Aus einem ernst zu nehmenden statistischen Signal entsteht so eine scheinbar abgeschlossene Geschichte:
Cannabis wurde teilweise legalisiert. Danach gab es mehr Krankenhausfälle. Also hat die Legalisierung Menschen psychotisch gemacht.
So eindeutig sind die Ergebnisse nicht.
Was die Krankenhausstudie tatsächlich zeigt
Forschende des Zentrums für interdisziplinäre Suchtforschung am Universitätsklinikum Hamburg-Eppendorf werteten Krankenhausdaten aus der Zeit von Januar 2022 bis September 2025 aus.

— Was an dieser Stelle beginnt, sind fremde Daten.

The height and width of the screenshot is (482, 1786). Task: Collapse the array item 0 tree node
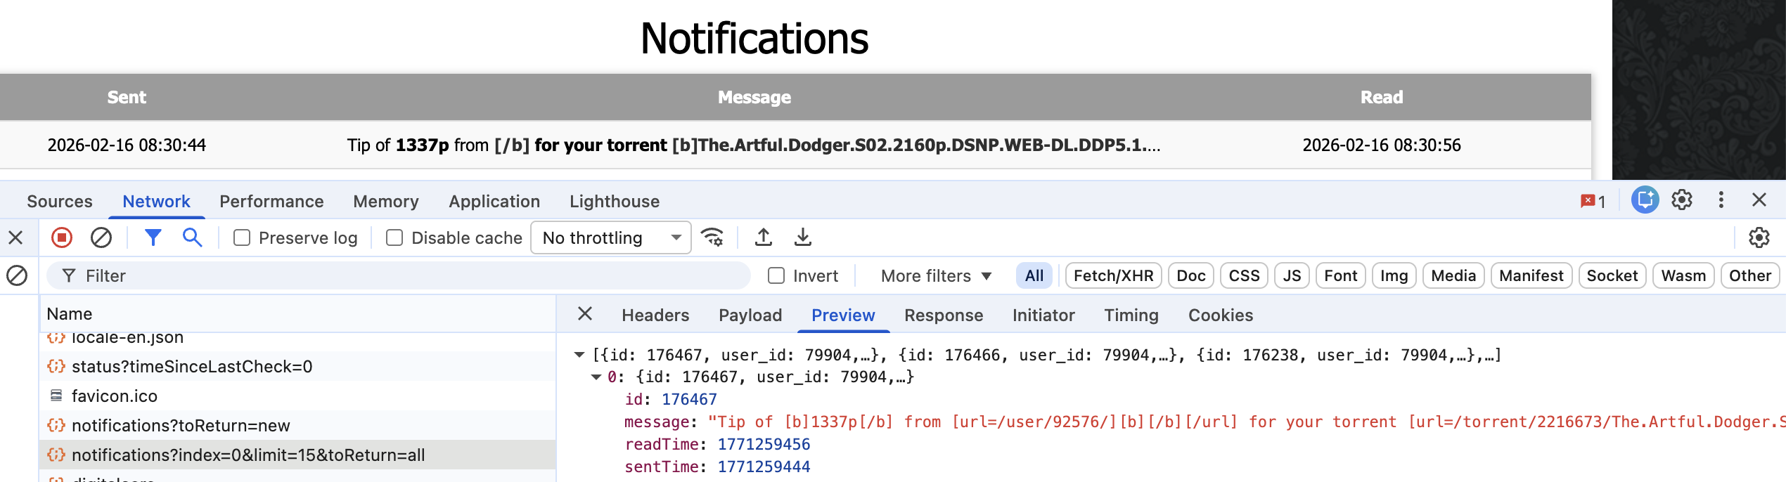(596, 377)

In die Hauptanalyse flossen 77.232 Krankenhausaufnahmen ein, bei denen eine cannabisbezogene Erkrankung als Hauptdiagnose dokumentiert worden war. Erfasst wurden unter anderem akute Intoxikationen, Cannabisabhängigkeit und cannabisinduzierte psychotische Störungen.
Beim Vergleich der zwölf Monate vor und nach der Teillegalisierung stieg die wöchentliche Rate cannabisbezogener Hauptdiagnosen bei Erwachsenen von 1,12 auf 1,27 Fälle je 1.000 Krankenhausaufnahmen. Das statistische Zeitreihenmodell deutete die Veränderung als unmittelbaren Anstieg um 5,6 Prozent. Daraus wurden schätzungsweise 1.359 zusätzliche Aufnahmen innerhalb eines Jahres errechnet.
Bei Jugendlichen erhöhte sich die Rate zunächst von 1,07 auf 1,22 Fälle je 1.000 Aufnahmen. Der anfängliche Effekt ging anschließend jedoch Woche für Woche zurück und war nach rund 35 Wochen rechnerisch aufgezehrt. Für das erste Jahr wurden 91 zusätzliche Aufnahmen geschätzt.
Das zentrale Ergebnis lautet daher nicht:
Seit der Legalisierung werden massenhaft Menschen psychotisch.
Es lautet:
Nach der Gesetzesänderung wurde bei Erwachsenen ein moderater und anhaltender, bei Jugendlichen dagegen ein vorübergehender Anstieg cannabisbezogener Krankenhausdiagnosen beobachtet.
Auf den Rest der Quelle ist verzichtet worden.